# Storage pricing



## bool (Mar 14, 2016)

Hello folks,

A young woman I know wants to buy some small square bales from me and wants me to store some of them for her. She has horses and wants 300 bales but can store only about 50 at a time and wants me to store the rest for her so she can collect them about 50 at a time. I have the capacity to store them in a shed but am not sure how much to charge her.

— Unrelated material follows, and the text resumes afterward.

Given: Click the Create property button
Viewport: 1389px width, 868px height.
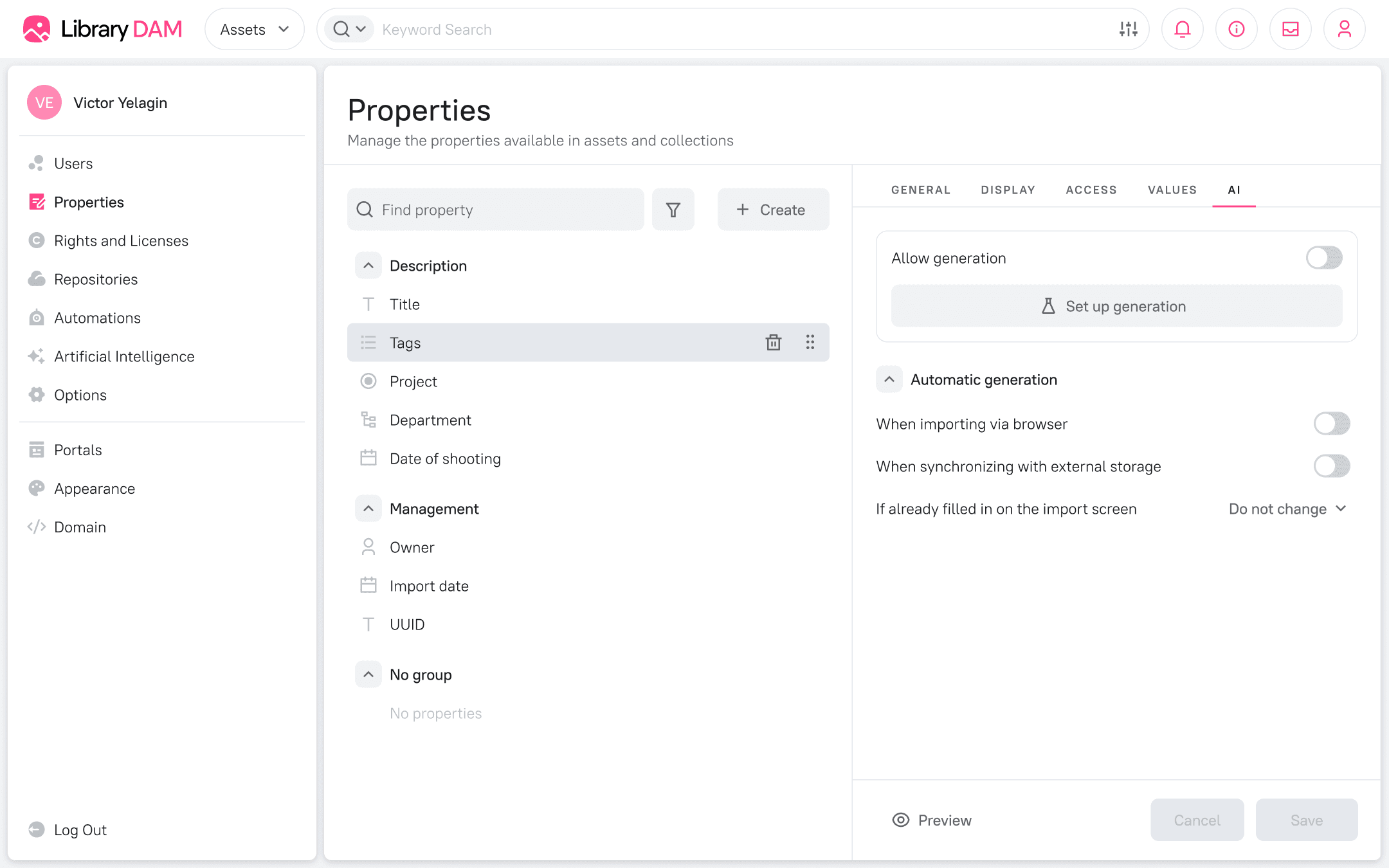Looking at the screenshot, I should (772, 210).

It is just pasture hay that she wants for roughage. She is happy to pay $7 per bale in the paddock. She seems keen to secure supply and is offering me half the amount ($1050) next week as a deposit to secure it. The hay itself would not be cut until probably November (southern hemisphere!). The first figure that came into my head for cartage and storage is $3 per bale but I am wondering whether that is too cheap. I could probably ask her to help me cart it in and stack it. I have some equipment to cart them (truck, paddock loader, stack elevator) but my handling is certainly not fully mechanised.

Your thoughts on how much I should charge?

Thanks,

Roger


----------



## somedevildawg (Jun 20, 2011)

I think $3 is fair.....so $10 a bale for the ones you store? That includes loading out, right?


----------



## bool (Mar 14, 2016)

Thanks.

Yes, $10 for the ones I store. It would probably include loading out if I was around to help.

Roger


----------